JURNALKALIMANTAN.COM, BANJARMASIN – Kepala Dinas Perpustakaan dan Kearsipan (Dispersip) Provinsi Kalimantan Selatan (Kalsel) Hj. Nurliani Dardie, dikenal sebagai sosok pekerja keras dan punya semangat tinggi, yang ternyata juga memiliki jiwa sosial besar.
Hal itu terlihat saat kunjungan kerjanya ke Kabupatan Hulu Sungai Tengah (HST), yang menyempatkan diri menyambangi Saparah, seorang nenek penyintas banjir bandang parah awal Februari lalu, di Desa Alat Seberang, Kecamatan Hantakan.
“Alhamdulillah kita sempat mengunjugi beliau, setelah tadi berkoordinasi dengan Komandan Kodim 1002/HST Letkol Inf Muh. Ishak H.B. terkait kolaborasi pada TMMD, karena memang kita pernah ke sini,” papar Bunda Nunung (sapaan akrab Kadispersip Kalsel) melalui siaran persnya, Kamis (23/09/2021).
Perhatian ini diberikan, atas rasa kepeduliannya terhadap nenek yang tidak memiliki anak dan suami tersebut. Ia pun berharap, aksi kemanusiaan ini bisa diikuti jajarannya.
“Selain bekerja keras, kita juga perlu menumbuhkan rasa empati bagi anak-anak (karyawan Dispersip Kalsel, red) yang ikut,” bebernya.
Di kesempatan ini, Hj.
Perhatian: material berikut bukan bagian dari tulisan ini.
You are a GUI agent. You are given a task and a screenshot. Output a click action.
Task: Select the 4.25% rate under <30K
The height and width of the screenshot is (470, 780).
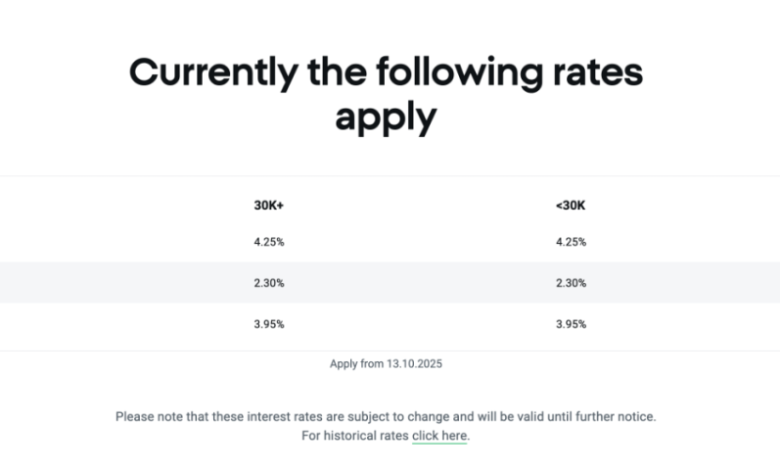click(570, 242)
Nurliani juga membawakan buah tangan, berupa sarung dan uang santunan, yang diharapkan dapat menambah semangat Nenek Saparah dalam menjalani kehidupan.
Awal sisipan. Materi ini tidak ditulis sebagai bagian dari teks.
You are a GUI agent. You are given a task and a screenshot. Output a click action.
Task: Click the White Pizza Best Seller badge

“Bukan apa-apa, hanya dari pribadi yang merasa beliau sudah seperti keluarga, apalagi saat kami didatangi terlihat senang, mulai bertanya berbagai hal, hingga mengucapkan terima kasih cu lah,” tirunya.
Selain Nenek Saparah, Kadispersip Kalsel juga mendatangi pasangan lansia tuna wisma Syamsudin (95) dan Arpiah (60) yang viral di media sosial, karena sempat tidur di pinggir Sungai Barabai dengan menggantung kelambu.